-------- GIVEN TEXT --------

1. Course Schedule II
There are a total of n courses you have to take, labeled from 0 to n - 1.
Some courses may have prerequisites, for example to take course 0 you have to first take course 1, which is expressed as a pair: [0,1]
Given the total number of courses and a list of prerequisite pairs, return the ordering of courses you should take to finish all courses.
There may be multiple correct orders, you just need to return one of them. If it is impossible to finish all courses, return an empty array.

--------

◆ **DESCRIPTION OF THE TASK**
Quote each phrase that the course schedule problem gives as the object of the verb "return", up to the end of its clause.

-------- THE DATA --------

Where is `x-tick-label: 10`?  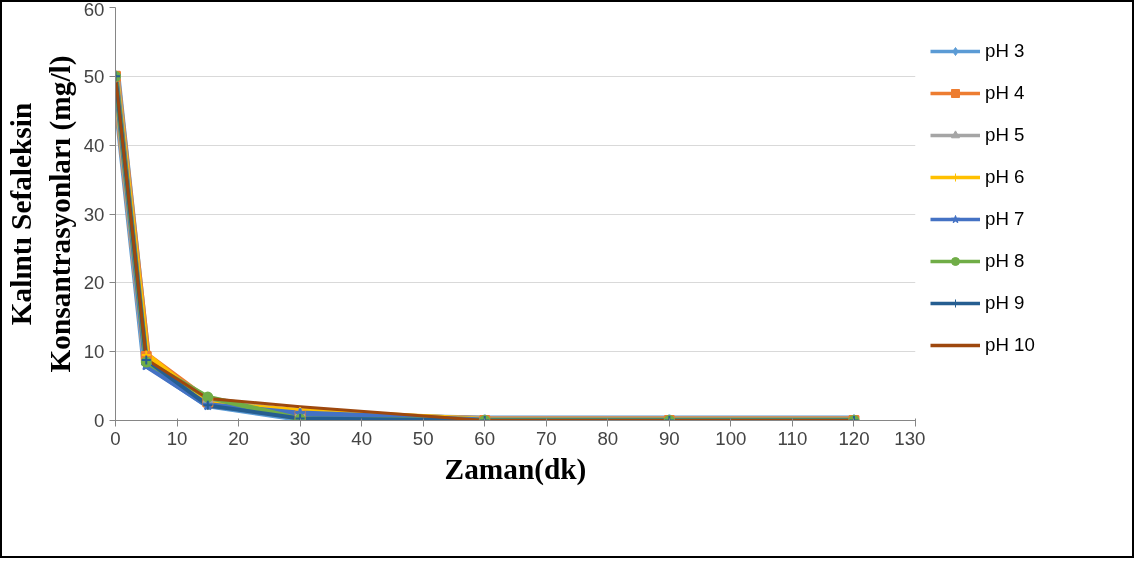
x-tick-label: 10 is located at coordinates (177, 438).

--------

◆ **RESPONSE FOR THIS EXERCISE**
- the ordering of courses you should take to finish all courses
- one of them
- an empty array